>>>>>

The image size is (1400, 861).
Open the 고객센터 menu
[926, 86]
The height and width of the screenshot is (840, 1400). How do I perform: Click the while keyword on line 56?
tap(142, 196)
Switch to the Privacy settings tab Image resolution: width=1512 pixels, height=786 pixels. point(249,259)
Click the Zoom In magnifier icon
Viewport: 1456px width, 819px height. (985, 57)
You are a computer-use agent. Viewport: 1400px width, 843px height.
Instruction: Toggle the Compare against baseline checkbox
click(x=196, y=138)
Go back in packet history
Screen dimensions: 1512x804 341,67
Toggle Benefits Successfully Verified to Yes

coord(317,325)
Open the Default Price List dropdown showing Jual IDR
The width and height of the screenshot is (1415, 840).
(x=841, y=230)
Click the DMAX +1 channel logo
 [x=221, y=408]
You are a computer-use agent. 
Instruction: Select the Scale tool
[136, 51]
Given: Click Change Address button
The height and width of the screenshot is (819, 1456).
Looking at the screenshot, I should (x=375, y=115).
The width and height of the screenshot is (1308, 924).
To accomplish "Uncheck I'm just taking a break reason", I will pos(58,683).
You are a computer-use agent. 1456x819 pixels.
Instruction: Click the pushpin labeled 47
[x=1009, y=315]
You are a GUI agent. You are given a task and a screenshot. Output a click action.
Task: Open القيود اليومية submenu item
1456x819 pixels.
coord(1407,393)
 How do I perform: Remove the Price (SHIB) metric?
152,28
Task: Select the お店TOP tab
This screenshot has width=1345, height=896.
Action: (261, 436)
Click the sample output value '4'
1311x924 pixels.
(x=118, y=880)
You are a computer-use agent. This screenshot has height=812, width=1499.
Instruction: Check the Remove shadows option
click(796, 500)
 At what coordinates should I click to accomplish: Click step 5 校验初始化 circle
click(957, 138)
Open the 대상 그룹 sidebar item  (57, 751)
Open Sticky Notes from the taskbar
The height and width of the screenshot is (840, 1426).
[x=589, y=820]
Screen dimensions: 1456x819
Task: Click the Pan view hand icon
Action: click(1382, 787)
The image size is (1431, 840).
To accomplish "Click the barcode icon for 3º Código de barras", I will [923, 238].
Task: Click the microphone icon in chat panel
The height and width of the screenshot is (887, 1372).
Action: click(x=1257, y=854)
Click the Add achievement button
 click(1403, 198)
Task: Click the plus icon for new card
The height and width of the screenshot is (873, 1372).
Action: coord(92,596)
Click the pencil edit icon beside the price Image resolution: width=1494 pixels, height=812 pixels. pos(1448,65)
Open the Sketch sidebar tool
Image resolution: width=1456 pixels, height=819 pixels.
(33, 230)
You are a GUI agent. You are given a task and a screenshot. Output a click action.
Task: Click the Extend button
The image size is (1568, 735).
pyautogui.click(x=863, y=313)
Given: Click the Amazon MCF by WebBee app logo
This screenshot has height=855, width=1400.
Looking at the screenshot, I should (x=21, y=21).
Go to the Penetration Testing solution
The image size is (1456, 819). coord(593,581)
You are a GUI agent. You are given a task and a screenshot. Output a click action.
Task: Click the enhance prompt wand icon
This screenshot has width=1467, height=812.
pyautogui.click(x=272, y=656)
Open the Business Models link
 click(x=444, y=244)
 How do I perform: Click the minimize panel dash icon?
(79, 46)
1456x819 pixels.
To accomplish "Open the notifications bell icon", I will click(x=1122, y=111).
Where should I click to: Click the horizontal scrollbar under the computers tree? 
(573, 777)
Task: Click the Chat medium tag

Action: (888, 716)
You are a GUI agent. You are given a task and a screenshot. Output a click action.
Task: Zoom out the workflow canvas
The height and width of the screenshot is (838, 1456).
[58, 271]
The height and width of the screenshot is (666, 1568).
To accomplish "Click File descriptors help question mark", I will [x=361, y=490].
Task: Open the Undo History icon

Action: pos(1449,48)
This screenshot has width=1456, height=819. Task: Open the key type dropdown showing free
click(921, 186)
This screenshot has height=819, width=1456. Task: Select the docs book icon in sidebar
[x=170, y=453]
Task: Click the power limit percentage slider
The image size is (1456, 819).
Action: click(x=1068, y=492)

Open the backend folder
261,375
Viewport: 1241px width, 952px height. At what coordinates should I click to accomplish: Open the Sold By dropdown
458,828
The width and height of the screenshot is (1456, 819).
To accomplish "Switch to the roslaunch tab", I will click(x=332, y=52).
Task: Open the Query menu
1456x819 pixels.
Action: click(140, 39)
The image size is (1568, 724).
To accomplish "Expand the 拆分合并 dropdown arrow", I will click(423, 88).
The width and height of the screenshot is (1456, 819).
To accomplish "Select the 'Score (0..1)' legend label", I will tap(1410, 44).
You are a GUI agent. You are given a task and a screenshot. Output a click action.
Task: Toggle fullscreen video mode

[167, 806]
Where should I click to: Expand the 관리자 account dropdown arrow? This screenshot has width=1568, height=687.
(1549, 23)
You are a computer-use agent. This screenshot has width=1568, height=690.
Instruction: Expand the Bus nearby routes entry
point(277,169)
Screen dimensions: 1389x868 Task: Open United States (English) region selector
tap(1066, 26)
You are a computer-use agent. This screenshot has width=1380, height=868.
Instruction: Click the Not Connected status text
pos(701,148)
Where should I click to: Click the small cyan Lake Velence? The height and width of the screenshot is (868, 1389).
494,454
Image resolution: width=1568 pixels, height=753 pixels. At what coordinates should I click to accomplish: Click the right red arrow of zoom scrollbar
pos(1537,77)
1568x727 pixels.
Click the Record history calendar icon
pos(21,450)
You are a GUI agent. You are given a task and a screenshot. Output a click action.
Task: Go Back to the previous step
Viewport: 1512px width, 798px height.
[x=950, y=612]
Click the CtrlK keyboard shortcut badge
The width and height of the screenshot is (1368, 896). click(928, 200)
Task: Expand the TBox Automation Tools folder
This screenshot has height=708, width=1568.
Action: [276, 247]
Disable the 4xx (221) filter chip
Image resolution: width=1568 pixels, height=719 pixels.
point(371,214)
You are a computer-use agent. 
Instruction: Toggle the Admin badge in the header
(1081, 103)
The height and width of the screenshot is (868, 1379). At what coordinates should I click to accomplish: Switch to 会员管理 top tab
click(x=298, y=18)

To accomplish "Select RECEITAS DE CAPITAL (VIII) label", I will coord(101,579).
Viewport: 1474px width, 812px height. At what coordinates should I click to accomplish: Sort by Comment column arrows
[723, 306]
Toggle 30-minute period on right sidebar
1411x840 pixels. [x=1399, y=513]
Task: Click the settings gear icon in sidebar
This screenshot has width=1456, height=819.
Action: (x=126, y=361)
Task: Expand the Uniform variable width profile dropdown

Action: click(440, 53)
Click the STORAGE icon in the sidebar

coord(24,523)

<<<<<

Give again, exactly as written, every line from the first one above through the line that has "Given: Click Change Address button" in it.

Exercise answer >>
The image size is (1400, 861).
Open the 고객센터 menu
[926, 86]
The height and width of the screenshot is (840, 1400). How do I perform: Click the while keyword on line 56?
tap(142, 196)
Switch to the Privacy settings tab Image resolution: width=1512 pixels, height=786 pixels. point(249,259)
Click the Zoom In magnifier icon
Viewport: 1456px width, 819px height. (985, 57)
You are a computer-use agent. Viewport: 1400px width, 843px height.
Instruction: Toggle the Compare against baseline checkbox
click(x=196, y=138)
Go back in packet history
Screen dimensions: 1512x804 341,67
Toggle Benefits Successfully Verified to Yes

coord(317,325)
Open the Default Price List dropdown showing Jual IDR
The width and height of the screenshot is (1415, 840).
(x=841, y=230)
Click the DMAX +1 channel logo
 [x=221, y=408]
You are a computer-use agent. 
Instruction: Select the Scale tool
[136, 51]
Given: Click Change Address button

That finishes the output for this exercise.